Warum lachen Sie nicht? Auf Plakaten von Lidl steht doch "100 Prozent freundlich". Dieses imaginierte Land des Lächelns, dieses Clownsgesicht auf dem dunklen Hinterhof, das steckt Sie nicht an? Nur weil Sie wissen, dass im Hinterzimmer der schmierige Apparat eines alles kontrollierenden Vorstands lauert? Nur weil die Pinkelzeit, die Rauchpause und die Farbe der Unterwäsche von Mitarbeitern ausgeschnüffelt wurde? Aber die Kanzlerin hatte doch Anfang des Jahres eine Kultur des Hinsehens verlangt, jetzt gucken alle genau hin, auf Ihre Konten, Ihren Internetverkehr, ihre Gewohnheiten, und Sie wundern sich.

"Hallo Zukunft", ruft die Telekom in den Markt, meint es aber nicht so. Denn sie will niemanden ansprechen, die Verhältnisse in und um die Telekom sollen beschwiegen werden. So wie ihre Call-Center immer schweigen, wenn man eine Frage hat. So wie ihr Pate, der Aufsichtsrats-Chef Zumwinkel, über sein Sparbuch in Liechtenstein. Das ist doch lustig: Zumwinkel in der Maske des Biedermanns, in der Maske des Biederjungen René Obermann, der Telekom-Vorstandsvorsitzende, der auch nichts weiß, aber noch vor ein paar Wochen zahlen ließ: An jene Firma, die seit Jahren für die Telekom spitzelte.

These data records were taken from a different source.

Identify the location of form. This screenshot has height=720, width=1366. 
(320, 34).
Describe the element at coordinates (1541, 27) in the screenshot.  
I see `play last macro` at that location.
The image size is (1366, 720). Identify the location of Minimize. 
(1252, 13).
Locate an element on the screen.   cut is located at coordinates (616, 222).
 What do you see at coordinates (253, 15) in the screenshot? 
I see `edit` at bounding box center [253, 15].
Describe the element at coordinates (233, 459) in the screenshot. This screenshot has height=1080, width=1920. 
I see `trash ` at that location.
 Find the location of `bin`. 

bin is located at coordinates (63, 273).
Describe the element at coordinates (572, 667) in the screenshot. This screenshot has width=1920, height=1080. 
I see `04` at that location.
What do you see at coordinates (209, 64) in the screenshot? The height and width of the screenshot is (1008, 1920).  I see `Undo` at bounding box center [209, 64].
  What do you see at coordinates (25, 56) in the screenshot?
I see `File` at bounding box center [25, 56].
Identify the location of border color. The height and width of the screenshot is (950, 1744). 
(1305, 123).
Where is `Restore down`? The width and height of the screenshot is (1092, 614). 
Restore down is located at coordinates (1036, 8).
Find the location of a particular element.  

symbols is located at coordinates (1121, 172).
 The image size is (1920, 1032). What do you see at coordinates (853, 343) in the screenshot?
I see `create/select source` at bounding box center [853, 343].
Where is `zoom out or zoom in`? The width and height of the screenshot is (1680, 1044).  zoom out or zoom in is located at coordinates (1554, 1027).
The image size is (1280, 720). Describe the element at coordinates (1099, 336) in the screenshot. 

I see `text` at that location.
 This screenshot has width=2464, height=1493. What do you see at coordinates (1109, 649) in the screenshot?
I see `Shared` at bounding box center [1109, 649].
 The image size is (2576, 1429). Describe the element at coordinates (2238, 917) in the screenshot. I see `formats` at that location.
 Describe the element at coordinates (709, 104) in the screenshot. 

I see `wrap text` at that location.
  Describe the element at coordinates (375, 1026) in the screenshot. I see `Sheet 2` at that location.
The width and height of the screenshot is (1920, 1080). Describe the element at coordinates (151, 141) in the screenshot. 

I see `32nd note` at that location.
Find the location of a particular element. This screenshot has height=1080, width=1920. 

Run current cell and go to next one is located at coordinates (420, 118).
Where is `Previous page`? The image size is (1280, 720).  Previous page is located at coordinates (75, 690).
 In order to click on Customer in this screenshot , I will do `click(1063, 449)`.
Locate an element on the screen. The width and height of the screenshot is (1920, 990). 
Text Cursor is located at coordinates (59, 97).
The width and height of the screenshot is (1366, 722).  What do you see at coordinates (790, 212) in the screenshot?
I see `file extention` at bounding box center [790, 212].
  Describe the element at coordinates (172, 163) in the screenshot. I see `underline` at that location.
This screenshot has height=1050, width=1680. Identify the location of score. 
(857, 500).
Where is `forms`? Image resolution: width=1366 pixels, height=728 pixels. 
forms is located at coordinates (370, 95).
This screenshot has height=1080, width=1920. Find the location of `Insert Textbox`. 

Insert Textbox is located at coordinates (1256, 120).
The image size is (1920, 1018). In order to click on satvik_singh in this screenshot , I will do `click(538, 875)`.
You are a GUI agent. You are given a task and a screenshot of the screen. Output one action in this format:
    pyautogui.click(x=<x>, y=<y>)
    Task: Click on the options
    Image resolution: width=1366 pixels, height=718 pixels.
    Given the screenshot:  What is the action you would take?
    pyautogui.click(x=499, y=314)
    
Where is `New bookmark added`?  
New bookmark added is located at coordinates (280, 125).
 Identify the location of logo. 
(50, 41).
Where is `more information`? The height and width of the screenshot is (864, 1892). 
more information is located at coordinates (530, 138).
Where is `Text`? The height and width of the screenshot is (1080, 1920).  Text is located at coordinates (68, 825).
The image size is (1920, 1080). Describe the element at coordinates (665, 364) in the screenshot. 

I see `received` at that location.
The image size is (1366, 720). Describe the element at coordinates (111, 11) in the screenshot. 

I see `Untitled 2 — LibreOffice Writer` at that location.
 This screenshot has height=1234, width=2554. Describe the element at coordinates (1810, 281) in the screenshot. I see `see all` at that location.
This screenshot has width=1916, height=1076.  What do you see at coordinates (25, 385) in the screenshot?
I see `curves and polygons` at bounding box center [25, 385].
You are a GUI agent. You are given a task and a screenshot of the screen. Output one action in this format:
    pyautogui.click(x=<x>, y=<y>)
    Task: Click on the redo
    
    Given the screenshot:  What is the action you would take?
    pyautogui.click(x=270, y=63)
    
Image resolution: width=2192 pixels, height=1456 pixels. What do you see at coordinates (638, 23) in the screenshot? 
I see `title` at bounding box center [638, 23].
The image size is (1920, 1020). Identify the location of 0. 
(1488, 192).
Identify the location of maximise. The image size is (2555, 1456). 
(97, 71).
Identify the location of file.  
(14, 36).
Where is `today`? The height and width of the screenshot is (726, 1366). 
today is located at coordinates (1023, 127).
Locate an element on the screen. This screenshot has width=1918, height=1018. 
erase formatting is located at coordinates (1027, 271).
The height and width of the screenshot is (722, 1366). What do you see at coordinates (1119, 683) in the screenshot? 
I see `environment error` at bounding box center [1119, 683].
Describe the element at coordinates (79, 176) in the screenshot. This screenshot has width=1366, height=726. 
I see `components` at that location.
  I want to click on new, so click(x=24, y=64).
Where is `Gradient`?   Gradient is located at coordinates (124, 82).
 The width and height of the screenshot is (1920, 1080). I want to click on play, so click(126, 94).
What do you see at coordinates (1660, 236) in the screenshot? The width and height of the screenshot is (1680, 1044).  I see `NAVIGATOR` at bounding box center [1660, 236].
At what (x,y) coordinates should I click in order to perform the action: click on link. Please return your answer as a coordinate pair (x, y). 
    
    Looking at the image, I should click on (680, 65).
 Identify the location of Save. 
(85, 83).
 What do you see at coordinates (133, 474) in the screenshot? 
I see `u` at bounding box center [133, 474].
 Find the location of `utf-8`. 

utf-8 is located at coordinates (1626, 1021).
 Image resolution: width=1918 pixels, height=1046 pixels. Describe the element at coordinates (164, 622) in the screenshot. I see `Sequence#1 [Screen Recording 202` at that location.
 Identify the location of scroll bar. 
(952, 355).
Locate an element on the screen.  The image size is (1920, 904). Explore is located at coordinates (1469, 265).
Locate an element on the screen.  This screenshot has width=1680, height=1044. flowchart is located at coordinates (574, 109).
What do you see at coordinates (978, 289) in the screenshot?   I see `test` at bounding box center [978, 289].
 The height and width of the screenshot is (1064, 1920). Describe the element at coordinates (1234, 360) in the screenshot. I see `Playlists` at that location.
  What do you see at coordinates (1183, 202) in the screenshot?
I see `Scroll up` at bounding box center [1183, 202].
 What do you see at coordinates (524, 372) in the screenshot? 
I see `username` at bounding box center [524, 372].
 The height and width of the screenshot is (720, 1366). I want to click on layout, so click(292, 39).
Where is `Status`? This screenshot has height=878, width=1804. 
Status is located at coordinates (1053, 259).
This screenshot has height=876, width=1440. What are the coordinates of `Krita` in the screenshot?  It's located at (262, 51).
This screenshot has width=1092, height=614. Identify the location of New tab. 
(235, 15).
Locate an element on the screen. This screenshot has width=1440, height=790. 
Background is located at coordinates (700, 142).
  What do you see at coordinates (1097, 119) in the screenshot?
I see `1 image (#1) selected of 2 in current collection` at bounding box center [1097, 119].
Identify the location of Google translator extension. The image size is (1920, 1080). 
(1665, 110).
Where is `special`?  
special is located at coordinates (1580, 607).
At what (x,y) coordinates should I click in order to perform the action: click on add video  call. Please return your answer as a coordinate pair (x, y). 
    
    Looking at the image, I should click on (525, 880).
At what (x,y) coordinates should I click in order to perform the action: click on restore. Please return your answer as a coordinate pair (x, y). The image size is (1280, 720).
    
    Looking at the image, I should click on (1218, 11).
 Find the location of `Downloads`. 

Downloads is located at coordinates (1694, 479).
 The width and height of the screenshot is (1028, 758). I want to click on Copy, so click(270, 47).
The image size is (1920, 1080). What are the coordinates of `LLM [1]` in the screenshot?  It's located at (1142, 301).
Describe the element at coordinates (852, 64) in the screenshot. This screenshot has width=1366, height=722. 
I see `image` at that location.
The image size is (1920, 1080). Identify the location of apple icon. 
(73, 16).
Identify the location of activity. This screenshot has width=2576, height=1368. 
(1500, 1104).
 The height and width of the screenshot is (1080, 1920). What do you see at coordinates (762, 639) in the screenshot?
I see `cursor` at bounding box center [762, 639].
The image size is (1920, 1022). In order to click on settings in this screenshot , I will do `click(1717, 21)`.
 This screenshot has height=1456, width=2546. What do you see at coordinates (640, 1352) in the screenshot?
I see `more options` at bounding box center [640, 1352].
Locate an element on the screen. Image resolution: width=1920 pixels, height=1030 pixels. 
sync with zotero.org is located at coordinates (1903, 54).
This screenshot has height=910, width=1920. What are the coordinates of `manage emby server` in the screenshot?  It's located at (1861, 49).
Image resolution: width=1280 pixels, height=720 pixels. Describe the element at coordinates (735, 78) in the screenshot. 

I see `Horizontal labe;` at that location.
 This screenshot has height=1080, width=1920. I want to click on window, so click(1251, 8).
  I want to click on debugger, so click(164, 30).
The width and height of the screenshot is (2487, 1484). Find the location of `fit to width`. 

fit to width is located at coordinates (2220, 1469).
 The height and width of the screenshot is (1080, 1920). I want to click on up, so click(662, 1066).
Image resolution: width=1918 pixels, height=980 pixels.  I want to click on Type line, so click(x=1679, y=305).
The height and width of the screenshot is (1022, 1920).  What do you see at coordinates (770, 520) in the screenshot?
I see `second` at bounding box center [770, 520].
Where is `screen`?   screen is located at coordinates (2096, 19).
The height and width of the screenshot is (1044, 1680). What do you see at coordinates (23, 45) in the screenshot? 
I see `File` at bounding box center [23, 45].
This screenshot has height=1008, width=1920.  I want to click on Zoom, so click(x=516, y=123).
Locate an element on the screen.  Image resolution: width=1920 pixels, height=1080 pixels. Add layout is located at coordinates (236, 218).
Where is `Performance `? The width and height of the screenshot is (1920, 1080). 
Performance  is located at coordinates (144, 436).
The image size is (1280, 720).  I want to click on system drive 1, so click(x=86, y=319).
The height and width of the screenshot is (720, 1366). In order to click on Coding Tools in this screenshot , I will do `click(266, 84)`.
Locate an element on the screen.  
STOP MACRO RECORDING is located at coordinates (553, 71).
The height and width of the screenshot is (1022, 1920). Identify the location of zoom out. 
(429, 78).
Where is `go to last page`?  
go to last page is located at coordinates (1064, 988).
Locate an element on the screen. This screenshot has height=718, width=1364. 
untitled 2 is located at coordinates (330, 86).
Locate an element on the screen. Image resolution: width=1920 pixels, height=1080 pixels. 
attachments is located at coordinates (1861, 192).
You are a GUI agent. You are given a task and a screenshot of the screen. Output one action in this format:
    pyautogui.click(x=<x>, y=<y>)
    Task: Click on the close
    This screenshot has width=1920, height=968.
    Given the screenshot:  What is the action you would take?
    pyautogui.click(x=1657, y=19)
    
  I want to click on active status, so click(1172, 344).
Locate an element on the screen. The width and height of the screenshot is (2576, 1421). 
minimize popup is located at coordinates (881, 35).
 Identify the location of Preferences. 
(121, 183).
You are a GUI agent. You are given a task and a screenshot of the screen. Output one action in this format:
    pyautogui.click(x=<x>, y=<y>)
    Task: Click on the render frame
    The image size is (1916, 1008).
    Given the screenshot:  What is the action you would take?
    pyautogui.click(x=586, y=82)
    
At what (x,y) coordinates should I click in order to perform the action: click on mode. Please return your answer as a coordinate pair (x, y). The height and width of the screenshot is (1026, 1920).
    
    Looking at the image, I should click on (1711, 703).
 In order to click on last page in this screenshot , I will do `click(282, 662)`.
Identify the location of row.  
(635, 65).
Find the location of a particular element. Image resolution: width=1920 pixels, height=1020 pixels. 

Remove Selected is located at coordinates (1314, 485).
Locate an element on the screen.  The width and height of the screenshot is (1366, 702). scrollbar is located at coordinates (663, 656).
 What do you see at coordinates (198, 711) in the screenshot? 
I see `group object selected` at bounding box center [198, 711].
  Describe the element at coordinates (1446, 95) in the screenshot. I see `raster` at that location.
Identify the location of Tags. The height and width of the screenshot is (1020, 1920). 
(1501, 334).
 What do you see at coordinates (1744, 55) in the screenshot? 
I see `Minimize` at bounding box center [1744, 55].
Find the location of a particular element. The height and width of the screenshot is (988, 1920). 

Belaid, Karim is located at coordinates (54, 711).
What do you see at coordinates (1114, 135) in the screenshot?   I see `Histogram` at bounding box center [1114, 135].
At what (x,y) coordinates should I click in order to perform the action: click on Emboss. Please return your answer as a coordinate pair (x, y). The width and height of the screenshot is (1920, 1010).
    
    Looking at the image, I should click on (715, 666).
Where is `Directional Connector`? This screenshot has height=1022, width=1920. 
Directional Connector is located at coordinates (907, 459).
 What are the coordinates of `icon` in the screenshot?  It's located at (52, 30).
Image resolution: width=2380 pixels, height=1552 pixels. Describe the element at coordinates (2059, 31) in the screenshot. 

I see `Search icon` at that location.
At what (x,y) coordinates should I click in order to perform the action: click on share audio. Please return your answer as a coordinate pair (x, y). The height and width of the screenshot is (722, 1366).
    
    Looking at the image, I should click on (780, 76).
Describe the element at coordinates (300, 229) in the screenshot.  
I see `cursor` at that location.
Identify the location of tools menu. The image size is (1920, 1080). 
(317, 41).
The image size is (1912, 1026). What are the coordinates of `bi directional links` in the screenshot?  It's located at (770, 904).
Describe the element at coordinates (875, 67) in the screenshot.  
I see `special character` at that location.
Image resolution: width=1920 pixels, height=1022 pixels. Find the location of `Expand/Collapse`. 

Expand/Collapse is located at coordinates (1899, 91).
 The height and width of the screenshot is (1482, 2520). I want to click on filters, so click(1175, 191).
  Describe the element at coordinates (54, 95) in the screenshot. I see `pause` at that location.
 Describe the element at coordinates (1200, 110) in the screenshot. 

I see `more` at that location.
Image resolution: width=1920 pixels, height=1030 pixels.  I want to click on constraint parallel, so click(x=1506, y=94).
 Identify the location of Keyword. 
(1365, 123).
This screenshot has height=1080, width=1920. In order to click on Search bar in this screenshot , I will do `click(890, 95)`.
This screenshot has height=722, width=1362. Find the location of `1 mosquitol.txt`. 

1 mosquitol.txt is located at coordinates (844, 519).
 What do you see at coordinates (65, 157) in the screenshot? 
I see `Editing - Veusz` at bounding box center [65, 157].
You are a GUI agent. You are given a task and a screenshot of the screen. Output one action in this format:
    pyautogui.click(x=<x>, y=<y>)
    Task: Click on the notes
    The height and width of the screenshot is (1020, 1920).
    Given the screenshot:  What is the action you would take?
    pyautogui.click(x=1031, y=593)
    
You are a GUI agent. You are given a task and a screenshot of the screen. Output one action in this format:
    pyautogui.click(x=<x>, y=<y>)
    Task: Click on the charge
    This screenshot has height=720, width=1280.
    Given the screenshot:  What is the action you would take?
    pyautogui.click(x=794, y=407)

Und die auch für die Deutsche Bahn arbeitete. Ein fröhlicher Lärm dringt aus den Vorstandsetagen: "Wer soll das bezahlen, wer hat soviel Geld," gröhlen sie, trunken von der Macht, "wer hat so viel Pinke, Pinke, wer hat so viel Geld?" Sicher ist eins: Die Zeche zahlen sie nicht.

Mehdorn, der Chef der Deutschen Bahn, wollte immer schon "Die Zukunft bewegen". Natürlich die seine. Denn Mehdorn weiß um die Kraft eines Börsengangs: Mehr Gehalt, mehr Möglichkeiten des Insider-Handels, mehr Macht. Deshalb trägt Mehdorn die Maske des Gewerkschaftsfreundes: Wir wollen doch die Gewerkschaft nicht spalten, ruft er den Lokführern zu. Und flüstert Hansen, dem Chef der Gewerkschaft Transnet, ins Ohr: Wenn Du für die Privatisierung bist, dann kommst Du in den Vorstand, Du kriegst was ab von der Beute, in Zukunft musst Du nur beweglich sein. Hansen trägt gar keine Maske, die Gier ist ihm ins Gesicht gebrannt. Aber er ist ja auch kein Mächtiger, nimmt am Karneval nicht teil, darf nicht über die anderen lachen, wird nur mit einem lächerlichen Gehalt abgefunden.

So ein Hansen ist ein Schnäppchen. Der kostet viel weniger als ein kompletter Betriebsrat. "Aus Liebe zum Auto" hat VW einfach den Betriebsrat kaufen müssen. Der zuständige Herr Vorstand ist verurteilt worden. Wegen Untreue. Nicht wegen Betrugs an der Demokratie, nicht wegen Verbrechens gegen das Betriebsverfassungsgesetzt. Er hat VW-Gelder veruntreut, aus Liebe zum Automobil, und den Eindruck erweckt, dass sein Chef, der noch mächtigere Herr Piech, von allem nichts gewusst hat. Das hat dem Hartz Bewährung eintragen. Der verurteilte Betriebsrat aber muss richtig sitzen. Denn der weiß einfach zu wenig. Wer was weiß, darf mitfeiern. Bei dem nicht enden wollenden Umzug unter dem Titel "Du bist Deutschland! Du bist doof". Denn nur die Doofen zahlen Steuern, halten sich an die Gesetze, können einfach nicht in Kameras lügen: Das lag außerhalb meiner Verantwortung. Davon habe ich nie etwas erfahren. Und wenn doch, dann in ganz anderen Zusammenhängen. Helau.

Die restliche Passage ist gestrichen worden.